It's not that Melinda and Melinda, a self-conscious examination of comedy vs. tragedy, is such a bad film. It's that it's merely all right -- very high-concept and on its way to interesting, but never there. Melinda hinges on an idea that, though not new, could have sprung to life; instead, the film smolders beneath the weight of its constant, superficial philosophizing. And the fault, it seems, is in the writing. Where we could have had character, we get author, imposing his personality on ciphers who lack the definition to fend it off. And where we could have had depth, we have posturing. Is it laziness? Seems more like haste.
Allen opens his film in a café, with two writers (played by Larry Pine and Wallace Shawn) discussing a story one of them has heard. Each has a different take on how the events of that story might play out. We never hear the tale; instead, we watch as the two versions are intermittently dramatized, one a tragedy and the other a comedy (or so we are told; one is closer to melodrama and the other to farce). In other words, it's not the same series of events evaluated by two different people; it's two different writers, writing two different versions of a story with some shared elements. Of course a writer with a tragic bent will write a tragedy and a comedian a comedy: What is so revelatory about that? Far more interesting would have been an examination of the exact same story, along with a look at what it is about the writers that makes them write as they do.
As it is, here's what we get: Radha Mitchell (Finding Neverland, High Art) plays Melinda, a woman who's had a rough time. The only actor (and character) who spans both plots, she appears in the tragedy as an alcoholic, pill-addicted bundle of nerves who, in a turn that the St. Louis Chamber of Commerce won't be bragging about anytime soon, flees our fair city after a conglomeration of tragedies: a desperate affair, loss of custody of her children, a drug-addicted rage resulting in the shooting of her husband and jail time. In New York, she lands at the home of struggling actor Lee (Jonny Lee Miller) and New York socialite Laurel (Chloë Sevigny), who try (sort of) to help her get back on her feet. When Melinda meets Ellis (Chiwetel Ejiofor), a silky piano player and composer who has been relieved of both his masculinity and his ethnicity by the script, things begin to pick up. But not for long.

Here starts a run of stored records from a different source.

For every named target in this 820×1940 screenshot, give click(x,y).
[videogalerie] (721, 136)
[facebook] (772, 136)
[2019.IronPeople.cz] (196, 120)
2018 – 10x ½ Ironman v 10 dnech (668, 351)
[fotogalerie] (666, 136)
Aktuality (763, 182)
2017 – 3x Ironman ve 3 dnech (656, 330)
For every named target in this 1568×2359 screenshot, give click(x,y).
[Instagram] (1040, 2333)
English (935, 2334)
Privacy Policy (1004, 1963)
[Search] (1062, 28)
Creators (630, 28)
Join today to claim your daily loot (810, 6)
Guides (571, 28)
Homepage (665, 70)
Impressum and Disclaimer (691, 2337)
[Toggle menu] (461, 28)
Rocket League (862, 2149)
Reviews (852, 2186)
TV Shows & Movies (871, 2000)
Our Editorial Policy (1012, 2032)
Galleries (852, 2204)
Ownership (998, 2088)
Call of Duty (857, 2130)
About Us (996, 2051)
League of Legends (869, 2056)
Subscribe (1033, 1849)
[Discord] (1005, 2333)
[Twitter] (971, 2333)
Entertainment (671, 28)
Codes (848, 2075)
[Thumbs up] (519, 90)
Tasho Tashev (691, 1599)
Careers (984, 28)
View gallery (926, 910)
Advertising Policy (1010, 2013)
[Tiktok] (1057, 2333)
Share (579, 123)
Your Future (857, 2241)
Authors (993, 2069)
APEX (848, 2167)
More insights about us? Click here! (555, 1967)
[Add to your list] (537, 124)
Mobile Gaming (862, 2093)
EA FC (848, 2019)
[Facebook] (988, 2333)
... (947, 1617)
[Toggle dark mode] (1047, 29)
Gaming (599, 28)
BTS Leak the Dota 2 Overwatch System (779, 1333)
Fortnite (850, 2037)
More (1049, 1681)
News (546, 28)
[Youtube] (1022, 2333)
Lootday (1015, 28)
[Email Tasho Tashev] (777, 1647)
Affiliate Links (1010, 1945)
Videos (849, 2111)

In the comedy, Melinda is more of a hapless, good-natured, humorously suicidal single girl, the kind who screams in the hallway of her apartment building when she discovers a tick on her leg. In this version, she lands at the apartment of film director Susan (Amanda Peet) and out-of-work actor Hobie (Will Ferrell), a couple whose marriage has lost its spark. While Susan seeks solace in the arms of an extremely minor character, Hobie -- the requisite Woody Allen surrogate, doing bitter inferiority and nebbishy self-deprecation -- falls for Melinda. Because he has neither wealth nor fame to recommend him, he must rely on character, and that, by the lights of a Woody Allen film, is always a tough row to hoe. Nevertheless, a few sight gags later, Hobie gets his girl.
The best thing about Melinda and Melinda is Radha Mitchell. To differentiate between plots, the film relies heavily on her hair (frizz for tragedy, bob for comedy), but it needn't have. Mitchell does a masterful job of creating two separate characters all on her own, through body language and tone of voice. True, the comedic version isn't terribly nuanced, and there's not much energy between her and Will Ferrell, but that's the script's fault, not Mitchell's.
Perhaps Melinda and Melinda would be more successful if either story (and, preferably, both) were more fully baked. So much of what happens in both plots feels staged, and also familiar, if only because we've heard nearly identical lines issue from the mouths of other Allen creations. (Witness: "Melinda had a reputation for being post-modern in bed.") Year after year, film after film, Allen isn't deepening his craft. Perhaps if he spent more than a month on a script and gave his actors more than a couple of takes, he'd come up with something truly memorable.